• _GIVEN EXERCISE_
Retype, without any changes, the items starting with the line that contains "Where should I click to: Open the Sheridan" and continuing through the line that contains "Click the Wood".

── DATA EXCERPTS ──

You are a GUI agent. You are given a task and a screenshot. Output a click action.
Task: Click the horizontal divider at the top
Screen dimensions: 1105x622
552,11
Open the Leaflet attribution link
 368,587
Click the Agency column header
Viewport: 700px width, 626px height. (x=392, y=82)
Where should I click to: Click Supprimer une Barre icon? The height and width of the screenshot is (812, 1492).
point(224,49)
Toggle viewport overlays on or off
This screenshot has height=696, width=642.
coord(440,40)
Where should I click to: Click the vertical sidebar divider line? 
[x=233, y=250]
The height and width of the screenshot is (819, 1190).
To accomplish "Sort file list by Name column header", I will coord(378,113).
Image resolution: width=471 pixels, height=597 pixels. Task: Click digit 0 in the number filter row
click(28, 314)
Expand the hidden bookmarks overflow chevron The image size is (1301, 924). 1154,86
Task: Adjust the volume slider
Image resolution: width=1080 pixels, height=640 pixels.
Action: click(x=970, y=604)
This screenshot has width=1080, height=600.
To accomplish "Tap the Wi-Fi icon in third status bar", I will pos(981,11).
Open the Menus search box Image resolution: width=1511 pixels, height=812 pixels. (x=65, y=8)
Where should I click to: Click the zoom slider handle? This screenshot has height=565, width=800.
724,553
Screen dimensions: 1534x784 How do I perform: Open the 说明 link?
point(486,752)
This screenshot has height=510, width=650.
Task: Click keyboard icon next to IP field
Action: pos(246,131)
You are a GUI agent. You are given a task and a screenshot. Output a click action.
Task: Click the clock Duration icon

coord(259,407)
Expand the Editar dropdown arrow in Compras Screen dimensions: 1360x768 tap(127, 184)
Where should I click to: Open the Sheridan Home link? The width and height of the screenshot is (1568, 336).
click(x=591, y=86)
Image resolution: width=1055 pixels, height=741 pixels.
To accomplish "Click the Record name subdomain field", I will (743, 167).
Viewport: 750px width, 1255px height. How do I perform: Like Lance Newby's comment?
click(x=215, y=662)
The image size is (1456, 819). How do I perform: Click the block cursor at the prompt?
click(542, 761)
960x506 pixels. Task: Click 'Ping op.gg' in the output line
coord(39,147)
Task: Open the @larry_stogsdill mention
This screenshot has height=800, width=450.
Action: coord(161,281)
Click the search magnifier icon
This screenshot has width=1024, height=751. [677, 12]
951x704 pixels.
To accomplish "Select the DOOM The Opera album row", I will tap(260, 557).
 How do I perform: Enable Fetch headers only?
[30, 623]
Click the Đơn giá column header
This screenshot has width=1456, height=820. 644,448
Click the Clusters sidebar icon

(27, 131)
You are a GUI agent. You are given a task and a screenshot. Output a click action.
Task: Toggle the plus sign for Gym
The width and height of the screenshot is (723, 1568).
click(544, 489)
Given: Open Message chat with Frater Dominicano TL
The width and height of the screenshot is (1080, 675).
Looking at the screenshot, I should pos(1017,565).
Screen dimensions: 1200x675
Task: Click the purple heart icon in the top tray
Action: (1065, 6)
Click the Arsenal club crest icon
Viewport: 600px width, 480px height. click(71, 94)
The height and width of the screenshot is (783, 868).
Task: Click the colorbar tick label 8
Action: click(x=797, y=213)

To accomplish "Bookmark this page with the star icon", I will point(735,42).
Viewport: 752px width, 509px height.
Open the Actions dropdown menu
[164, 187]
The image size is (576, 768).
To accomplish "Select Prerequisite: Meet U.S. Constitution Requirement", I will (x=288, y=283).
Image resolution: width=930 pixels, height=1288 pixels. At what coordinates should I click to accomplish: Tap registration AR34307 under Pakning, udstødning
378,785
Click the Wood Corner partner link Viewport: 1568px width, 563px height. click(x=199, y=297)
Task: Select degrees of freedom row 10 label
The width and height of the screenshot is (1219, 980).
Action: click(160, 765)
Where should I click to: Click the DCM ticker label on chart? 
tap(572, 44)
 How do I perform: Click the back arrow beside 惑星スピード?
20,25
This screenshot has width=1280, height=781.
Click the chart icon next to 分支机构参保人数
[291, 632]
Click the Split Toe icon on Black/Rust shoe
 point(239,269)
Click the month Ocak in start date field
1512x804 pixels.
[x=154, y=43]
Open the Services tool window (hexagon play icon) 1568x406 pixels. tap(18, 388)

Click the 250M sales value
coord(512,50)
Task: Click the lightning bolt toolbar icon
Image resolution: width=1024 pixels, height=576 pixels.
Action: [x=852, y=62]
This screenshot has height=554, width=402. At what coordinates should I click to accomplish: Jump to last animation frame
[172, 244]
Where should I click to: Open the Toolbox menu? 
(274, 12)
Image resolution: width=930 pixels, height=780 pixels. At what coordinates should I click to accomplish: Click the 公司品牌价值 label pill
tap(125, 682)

───

• _WRITTEN RESPONSE_
Where should I click to: Open the Sheridan Home link? The width and height of the screenshot is (1568, 336).
click(x=591, y=86)
Image resolution: width=1055 pixels, height=741 pixels.
To accomplish "Click the Record name subdomain field", I will (743, 167).
Viewport: 750px width, 1255px height. How do I perform: Like Lance Newby's comment?
click(x=215, y=662)
The image size is (1456, 819). How do I perform: Click the block cursor at the prompt?
click(542, 761)
960x506 pixels. Task: Click 'Ping op.gg' in the output line
coord(39,147)
Task: Open the @larry_stogsdill mention
This screenshot has height=800, width=450.
Action: coord(161,281)
Click the search magnifier icon
This screenshot has width=1024, height=751. [677, 12]
951x704 pixels.
To accomplish "Select the DOOM The Opera album row", I will tap(260, 557).
 How do I perform: Enable Fetch headers only?
[30, 623]
Click the Đơn giá column header
This screenshot has width=1456, height=820. 644,448
Click the Clusters sidebar icon

(27, 131)
You are a GUI agent. You are given a task and a screenshot. Output a click action.
Task: Toggle the plus sign for Gym
The width and height of the screenshot is (723, 1568).
click(544, 489)
Given: Open Message chat with Frater Dominicano TL
The width and height of the screenshot is (1080, 675).
Looking at the screenshot, I should pos(1017,565).
Screen dimensions: 1200x675
Task: Click the purple heart icon in the top tray
Action: (1065, 6)
Click the Arsenal club crest icon
Viewport: 600px width, 480px height. click(71, 94)
The height and width of the screenshot is (783, 868).
Task: Click the colorbar tick label 8
Action: click(x=797, y=213)

To accomplish "Bookmark this page with the star icon", I will point(735,42).
Viewport: 752px width, 509px height.
Open the Actions dropdown menu
[164, 187]
The image size is (576, 768).
To accomplish "Select Prerequisite: Meet U.S. Constitution Requirement", I will (x=288, y=283).
Image resolution: width=930 pixels, height=1288 pixels. At what coordinates should I click to accomplish: Tap registration AR34307 under Pakning, udstødning
378,785
Click the Wood Corner partner link Viewport: 1568px width, 563px height. click(x=199, y=297)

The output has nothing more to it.